[begin Passage given]

7 May 2017



This is a magnificent silent movie based on the novel by Irish writer Liam O'Flaherty. The novel was famously made into no fewer than three separate film versions. The most well-known of these is apparently the 1935 John Ford version but, even though I haven't yet seen this version, I honestly can't imagine that I'd like it better than the 1929 film, one of the most powerful and emotive silent movies I've ever seen.

Francis McPhillip is a member of an unnamed organisation known simply in the film as 'the Party.' The setting is Ireland/Dublin after the 1922 War of Independence. The 'Party' is constantly under surveillance by the police in these turbulent and ever-changing times.

During a shoot-out, Francis accidentally kills the Chief of Police, for which crime the Party have no choice but to turn their backs on him while urging him to flee to America. They'll give him a few quid to defray the costs of emigration but they can do no more for him than that.

[end Passage given]

### Goal of the exercise
Copy out the film review above word for word, from the date at the top through the last sentence.

[begin Supplied information]

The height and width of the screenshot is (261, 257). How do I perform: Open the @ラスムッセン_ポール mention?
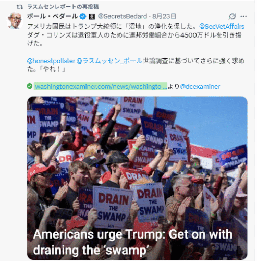(x=109, y=61)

[end Supplied information]

### Output
7 May 2017



This is a magnificent silent movie based on the novel by Irish writer Liam O'Flaherty. The novel was famously made into no fewer than three separate film versions. The most well-known of these is apparently the 1935 John Ford version but, even though I haven't yet seen this version, I honestly can't imagine that I'd like it better than the 1929 film, one of the most powerful and emotive silent movies I've ever seen.

Francis McPhillip is a member of an unnamed organisation known simply in the film as 'the Party.' The setting is Ireland/Dublin after the 1922 War of Independence. The 'Party' is constantly under surveillance by the police in these turbulent and ever-changing times.

During a shoot-out, Francis accidentally kills the Chief of Police, for which crime the Party have no choice but to turn their backs on him while urging him to flee to America. They'll give him a few quid to defray the costs of emigration but they can do no more for him than that.